Ending corporate secrecy: time for the Government to support Anti-Money Laundering Directive
Posted on November 12, 2014 at 10:08 AM
by DDCI Policy Officer Morína O'Neill.
This opinion piece was originally published in the Irish Times on Wednesday November 12th 2014.
People in Europe and in developing countries are being robbed. One trillion euro is lost to tax dodging every year in the EU, with billions being lost from developing countries each year for the same reason. It begs the question: how is it possible to keep a trillion euro out of sight of tax authorities? One of the answers is corporate secrecy in the form of anonymous companies and trusts.
There is a raised awareness and heightened frustration on the issue of corporate tax-dodging in Ireland and globally, and its cost to the public purse. The Government’s phasing out of the “double Irish” tax loophole in Budget 2015 only to replace it with a range of other tax incentives for multinationals, the ongoing European Commission investigation into Apple’s tax arrangements with Ireland and last week’s “LuxLeaks” revelations have only increased this. However, this awareness has not yet led to changes in the underlying causes of the problem, including the lack of transparency and co-operation between governments.
The Government’s apparent reluctance to establish a public register of the beneficial owners of companies and trusts is an illustration of this. Anonymous companies and trusts are tools for concealing funds and keeping them away from the eyes of authorities. These companies and trusts are primarily used by the rich and transnational corporations.

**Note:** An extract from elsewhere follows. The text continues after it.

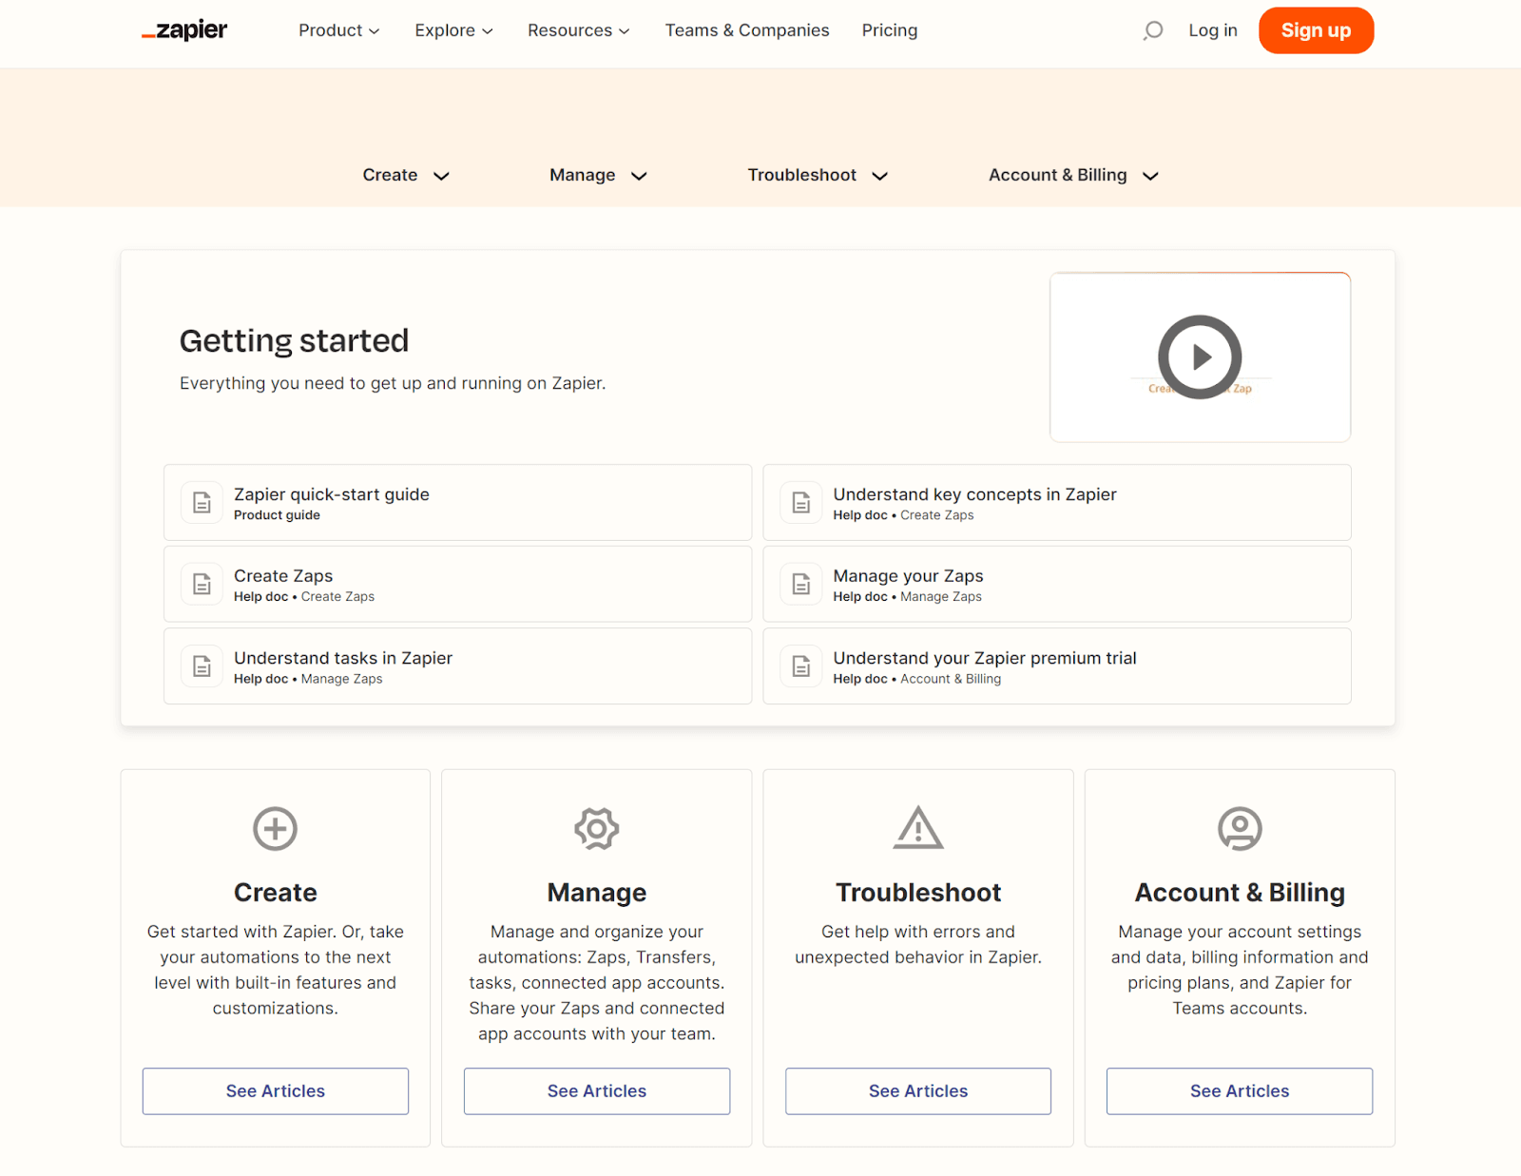Click the document icon beside Understand your Zapier premium trial

(801, 665)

Of course, the majority of funds flowing through anonymous corporate structures are perfectly legitimate. But secrecy tends to attract those with secrets to keep. And when it comes to finances, this includes the world’s tax-dodgers, money-launderers, terrorist-financiers, drug lords, corrupt dictators and shady characters. As the OECD notes, “almost every economic crime involves the misuse of corporate entities”. This system of damaging corporate secrecy is thankfully under pressure. The EU’s review of its anti-money laundering directive provides a unique chance to put an end to corporate secrecy. The solution would be to ensure all member states have a publicly accessible register of the beneficial (or real) owners of companies and trusts.
It is a solution that has brought diverse actors such as the European Banking Association and civil society together in acknowledgement that it would be the best and simplest way to expose illegitimate uses of corporate secrecy. And it is a solution strongly supported by the European Parliament. In a landmark vote of 643 in favour and only 30 against, the parliament in March this year showed that across political and national divides, support for public registers is strong.

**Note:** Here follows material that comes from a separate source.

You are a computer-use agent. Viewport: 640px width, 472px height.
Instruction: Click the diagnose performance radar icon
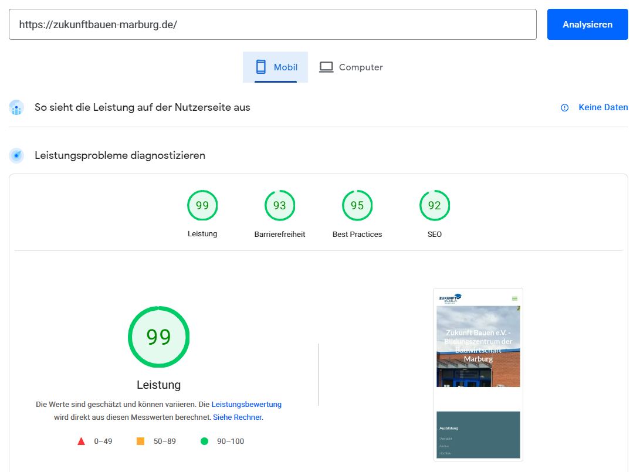tap(16, 156)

The end of corporate secrecy is therefore within reach, but we are not there yet.
In early October, the European Parliament, commission and EU member states began regular negotiations to finally agree on the details of the anti-money laundering directive, which should conclude by December this year. But, so far, the negotiations have not gone the way that campaigners had hoped. There is a real danger the idea of public registries will be sacrificed to please a handful of blocking member states such as Luxembourg and Germany.
In a hard-hitting report released today by Debt and Development Coalition Ireland as part of a campaigning group across 15 EU states, we find the Government has so far not declared a clear position in support of a public register of the real owners of companies and trusts.
Move to transparency
As a handful of countries are close to derailing the EU effort to promote corporate transparency, this is not only counter-productive, it is shameful. The Government urgently needs to take a stand for transparency and openly call for public registers which will pave the way to fight the scourge of corporate secrecy.
Developing countries will benefit from a move to public registers. Each year these countries lose more to tax dodging than they receive in development aid. In fact, Africa is in reality a net creditor to the rest of the world, as more funds flow out of the continent than in. Addressing the secrecy that companies and trusts provide could be a key to supporting countries to secure more tax revenue from the economic activity inside their borders, and to tackling unjust flight of capital.
It is time we put an end to the absurd practice of not knowing who is behind companies registered in Ireland. In a global market economy where money- laundering, terrorism-financing and tax-dodging are a constant risk, we cannot allow corporate veils of secrecy which privilege the wealthy or criminal. They must be exposed. And Ireland must play its part in the EU negotiations by calling now for EU-wide public registers of beneficial owners, including the establishment of one here in Ireland.